#### RECORDED DATA

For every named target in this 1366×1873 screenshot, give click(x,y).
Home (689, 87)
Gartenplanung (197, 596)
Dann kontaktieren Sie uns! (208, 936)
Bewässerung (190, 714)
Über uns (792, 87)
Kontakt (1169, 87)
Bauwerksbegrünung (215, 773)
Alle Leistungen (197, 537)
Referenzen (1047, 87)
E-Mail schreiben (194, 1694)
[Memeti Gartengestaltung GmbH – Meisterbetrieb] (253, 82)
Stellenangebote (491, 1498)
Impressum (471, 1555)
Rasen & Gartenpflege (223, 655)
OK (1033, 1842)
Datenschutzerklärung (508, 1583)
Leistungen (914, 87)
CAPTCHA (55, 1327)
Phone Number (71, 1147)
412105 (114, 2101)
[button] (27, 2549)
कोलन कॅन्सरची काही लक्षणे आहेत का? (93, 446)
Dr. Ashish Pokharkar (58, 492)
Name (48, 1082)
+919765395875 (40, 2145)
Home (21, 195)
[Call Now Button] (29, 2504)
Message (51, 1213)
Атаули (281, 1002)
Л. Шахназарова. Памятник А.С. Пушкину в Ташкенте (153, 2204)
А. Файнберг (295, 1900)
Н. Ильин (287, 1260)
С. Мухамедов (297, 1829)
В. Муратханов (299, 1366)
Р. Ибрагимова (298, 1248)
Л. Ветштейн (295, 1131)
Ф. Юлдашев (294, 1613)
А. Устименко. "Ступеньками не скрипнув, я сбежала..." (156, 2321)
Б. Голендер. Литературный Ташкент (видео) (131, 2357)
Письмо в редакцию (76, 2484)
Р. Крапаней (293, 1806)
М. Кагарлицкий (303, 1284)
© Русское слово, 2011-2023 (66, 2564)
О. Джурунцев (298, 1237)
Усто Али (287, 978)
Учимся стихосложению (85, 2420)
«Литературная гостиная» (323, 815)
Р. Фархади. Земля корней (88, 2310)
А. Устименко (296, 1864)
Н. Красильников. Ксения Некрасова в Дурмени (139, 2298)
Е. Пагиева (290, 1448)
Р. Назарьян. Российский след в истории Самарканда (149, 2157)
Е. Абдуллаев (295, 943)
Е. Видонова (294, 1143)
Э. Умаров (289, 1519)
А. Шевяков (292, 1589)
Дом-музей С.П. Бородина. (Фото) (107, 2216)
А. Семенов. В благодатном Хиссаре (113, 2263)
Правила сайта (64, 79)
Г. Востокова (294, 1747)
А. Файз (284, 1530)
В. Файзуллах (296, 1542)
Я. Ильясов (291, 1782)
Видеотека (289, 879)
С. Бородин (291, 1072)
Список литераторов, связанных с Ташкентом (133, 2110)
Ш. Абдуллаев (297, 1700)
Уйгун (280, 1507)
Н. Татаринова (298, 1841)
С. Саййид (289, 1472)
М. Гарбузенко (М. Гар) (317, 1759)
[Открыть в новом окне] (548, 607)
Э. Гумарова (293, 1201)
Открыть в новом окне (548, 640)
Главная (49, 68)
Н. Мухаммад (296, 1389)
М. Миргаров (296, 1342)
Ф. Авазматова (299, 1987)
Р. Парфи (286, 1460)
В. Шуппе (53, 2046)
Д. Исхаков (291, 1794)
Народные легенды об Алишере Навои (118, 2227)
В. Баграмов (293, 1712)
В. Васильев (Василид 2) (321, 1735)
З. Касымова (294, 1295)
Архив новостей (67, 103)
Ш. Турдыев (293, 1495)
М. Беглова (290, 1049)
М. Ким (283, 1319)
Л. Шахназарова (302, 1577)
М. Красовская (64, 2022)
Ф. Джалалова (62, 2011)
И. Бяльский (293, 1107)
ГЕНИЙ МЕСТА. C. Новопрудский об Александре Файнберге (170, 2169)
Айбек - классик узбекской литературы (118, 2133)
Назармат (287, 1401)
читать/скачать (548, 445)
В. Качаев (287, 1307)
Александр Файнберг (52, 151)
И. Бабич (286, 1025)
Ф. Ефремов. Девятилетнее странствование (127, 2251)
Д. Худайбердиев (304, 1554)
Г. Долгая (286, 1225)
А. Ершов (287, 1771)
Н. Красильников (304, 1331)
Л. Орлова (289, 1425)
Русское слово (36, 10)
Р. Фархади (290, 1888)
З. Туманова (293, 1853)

########

- PROBLEM DETAILS: Once you have counted every line above that contains the string "Шахназарова", give that number and nothing more.

- TASK ANSWER: 2